ABC: a useful Bayesian tool for the analysis of population data.

机构信息

School of Biological Sciences, University of Reading, Reading RG6 6AJ, UK.

出版信息

Infect Genet Evol. 2010 Aug;10(6):826-33. doi: 10.1016/j.meegid.2009.10.010. Epub 2009 Oct 30.

Abstract

Approximate Bayesian computation (ABC) is a recently developed technique for solving problems in Bayesian inference. Although typically less accurate than, for example, the frequently used Markov Chain Monte Carlo (MCMC) methods, they have greater flexibility because they do not require the specification of a likelihood function. For this reason considerable amounts of data can be analysed and more complex models can be used providing, thereby, a potential better fit of the model to the data. Since its first applications in the late 1990s its usage has been steadily increasing.

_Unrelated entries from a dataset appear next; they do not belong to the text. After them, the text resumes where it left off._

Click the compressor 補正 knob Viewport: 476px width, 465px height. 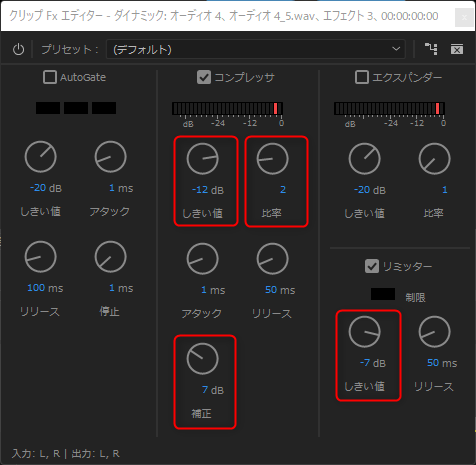pos(202,359)
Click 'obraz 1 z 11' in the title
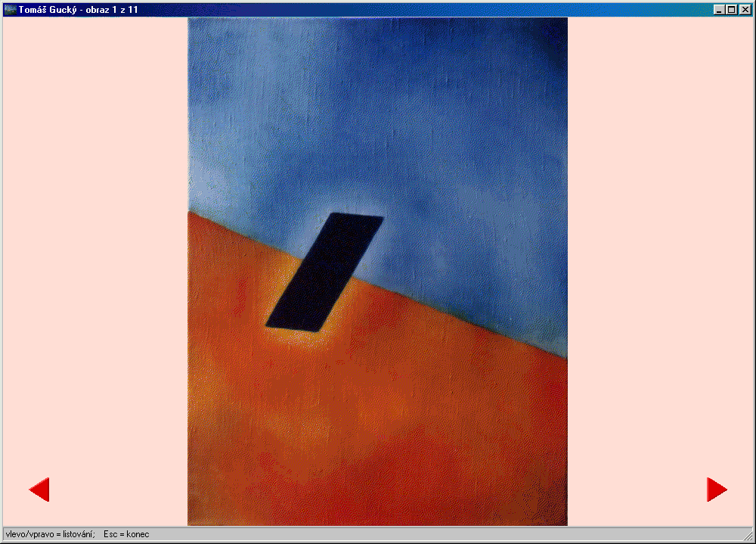Viewport: 756px width, 544px height. (112, 10)
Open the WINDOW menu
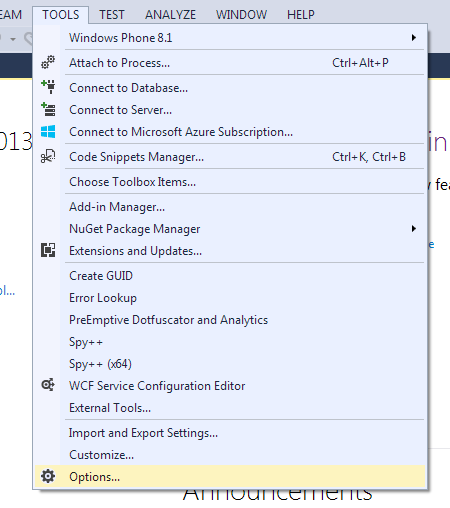450x508 pixels. pyautogui.click(x=241, y=15)
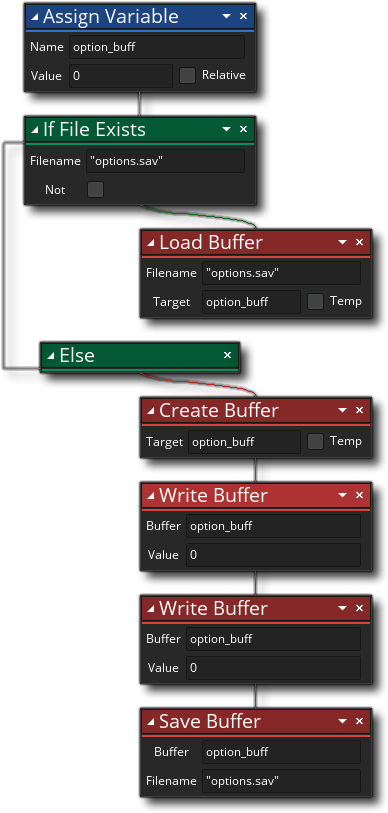Viewport: 388px width, 813px height.
Task: Remove the Assign Variable action with its X
Action: click(243, 16)
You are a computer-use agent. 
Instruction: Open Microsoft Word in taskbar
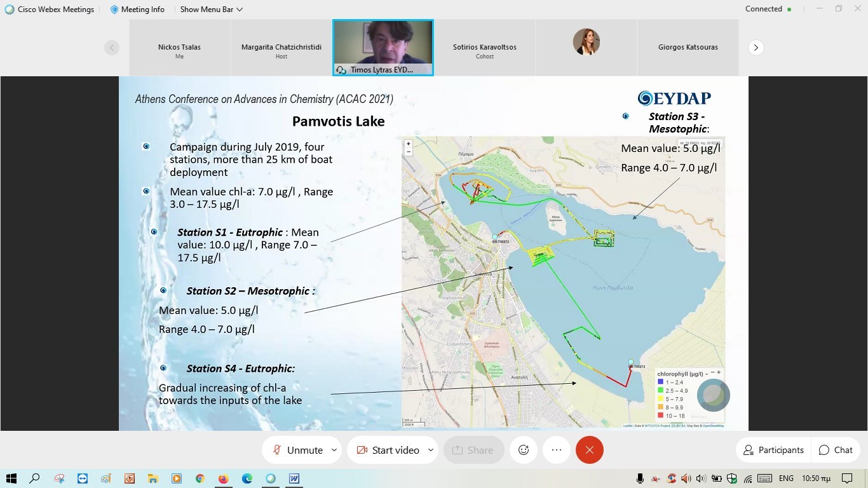pos(294,478)
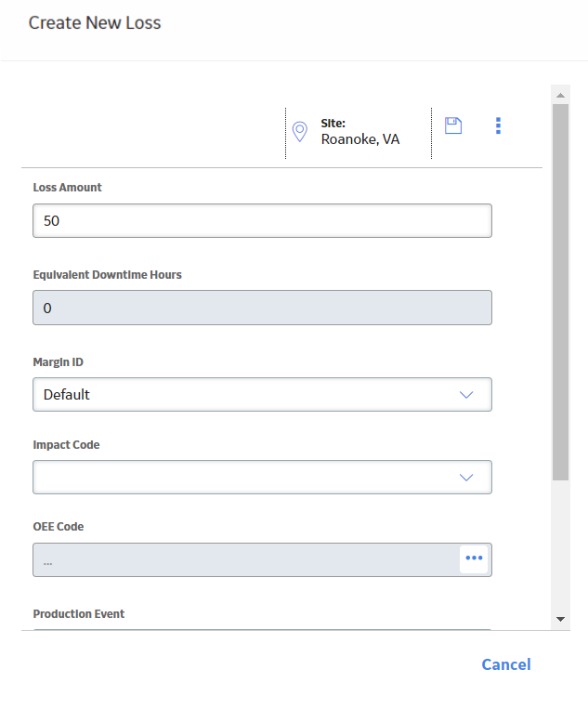Click the scrollbar up arrow
Image resolution: width=588 pixels, height=709 pixels.
[x=560, y=95]
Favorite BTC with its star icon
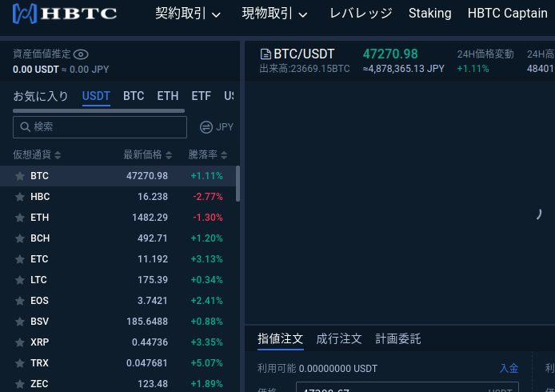The image size is (555, 392). (20, 176)
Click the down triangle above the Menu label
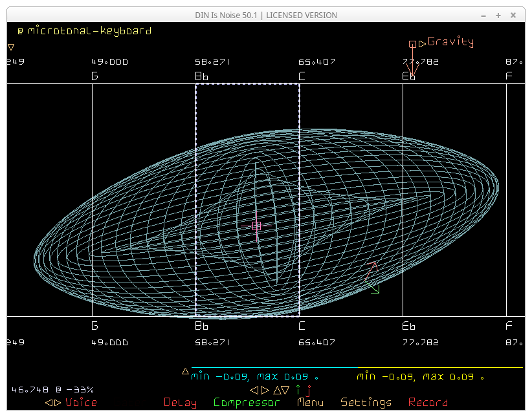 pos(286,390)

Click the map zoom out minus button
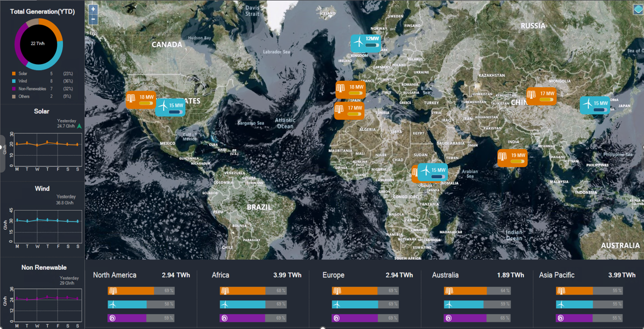point(93,19)
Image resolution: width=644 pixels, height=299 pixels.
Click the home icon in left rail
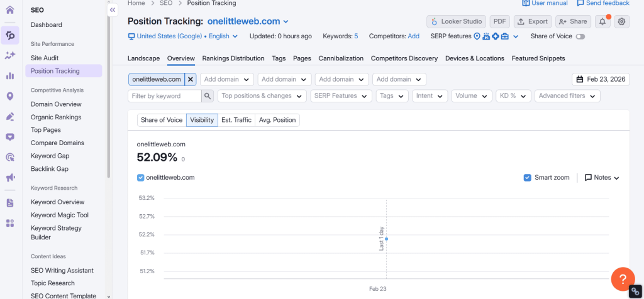click(x=9, y=10)
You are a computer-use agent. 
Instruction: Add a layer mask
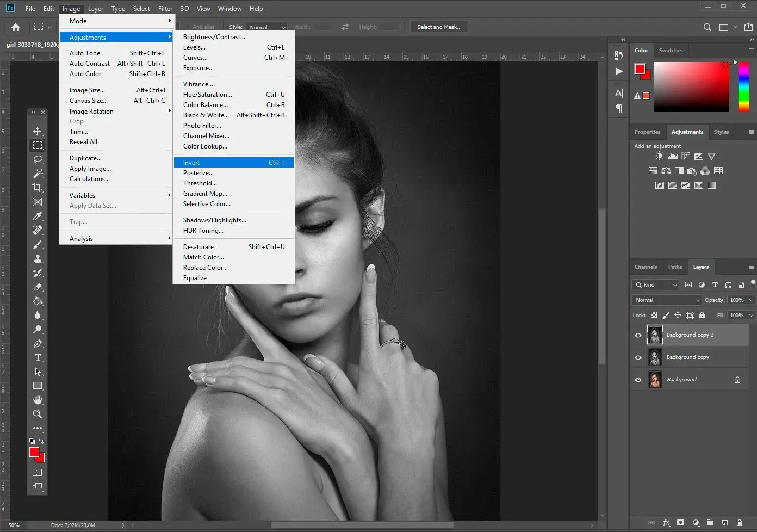pos(680,523)
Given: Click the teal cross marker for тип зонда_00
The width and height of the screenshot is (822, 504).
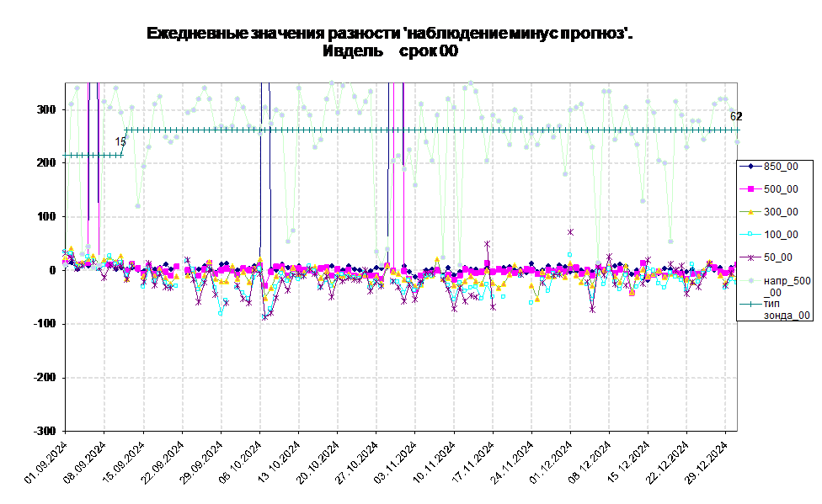Looking at the screenshot, I should [750, 303].
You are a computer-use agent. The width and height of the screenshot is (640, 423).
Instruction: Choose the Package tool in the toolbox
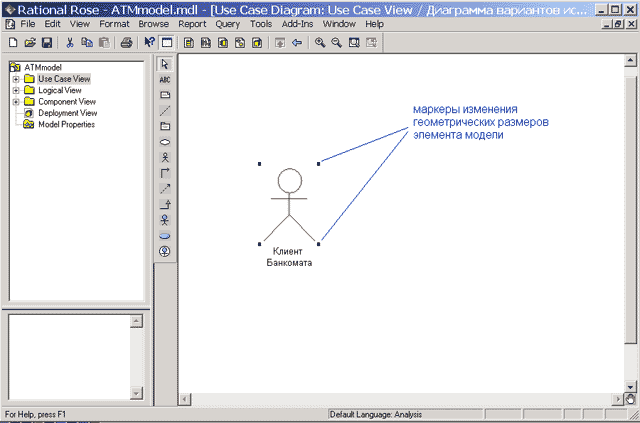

The framework was originally developed to solve problems in population genetics. However, as its efficiency was recognized its popularity increased and, consequently, it started to be used in fields as diverse as phylogenetics, ecology, conservation, molecular evolution and epidemiology. While the ABC algorithm is still being greatly studied and alterations to it are being proposed, the statistical approach has already reached a level of maturity well demonstrated by the number of related computer packages that are being developed. As improved ABC algorithms are proposed, the expansion of the use of this method can only increase. In this paper we are going to depict the context that led to the development of ABC focusing on the field of infectious disease epidemiology. We are then going to describe its current usage in such field and present its most recent developments.

摘要

近似贝叶斯计算(ABC)是一种最近发展起来的贝叶斯推断问题的解决方案。虽然通常比例如经常使用的马尔可夫链蒙特卡罗(MCMC)方法的准确性要低,但它们具有更大的灵活性,因为它们不需要指定似然函数。由于这个原因,可以分析大量的数据,并可以使用更复杂的模型,从而为模型与数据的拟合提供更好的效果。自 20 世纪 90 年代末首次应用以来,其使用量一直在稳步增加。该框架最初是为了解决群体遗传学中的问题而开发的。然而,随着其效率得到认可,其受欢迎程度不断提高,因此它开始被用于系统发育学、生态学、保护生物学、分子进化和流行病学等多个领域。虽然 ABC 算法仍在被广泛研究,并提出了对其的修改,但该统计方法已经达到了相当成熟的水平,这从正在开发的相关计算机包的数量上就可以明显看出。随着改进的 ABC 算法的提出,这种方法的使用范围只会不断扩大。本文将描述导致 ABC 发展的背景,重点关注传染病流行病学领域。然后,我们将描述其在该领域的当前应用,并介绍其最新进展。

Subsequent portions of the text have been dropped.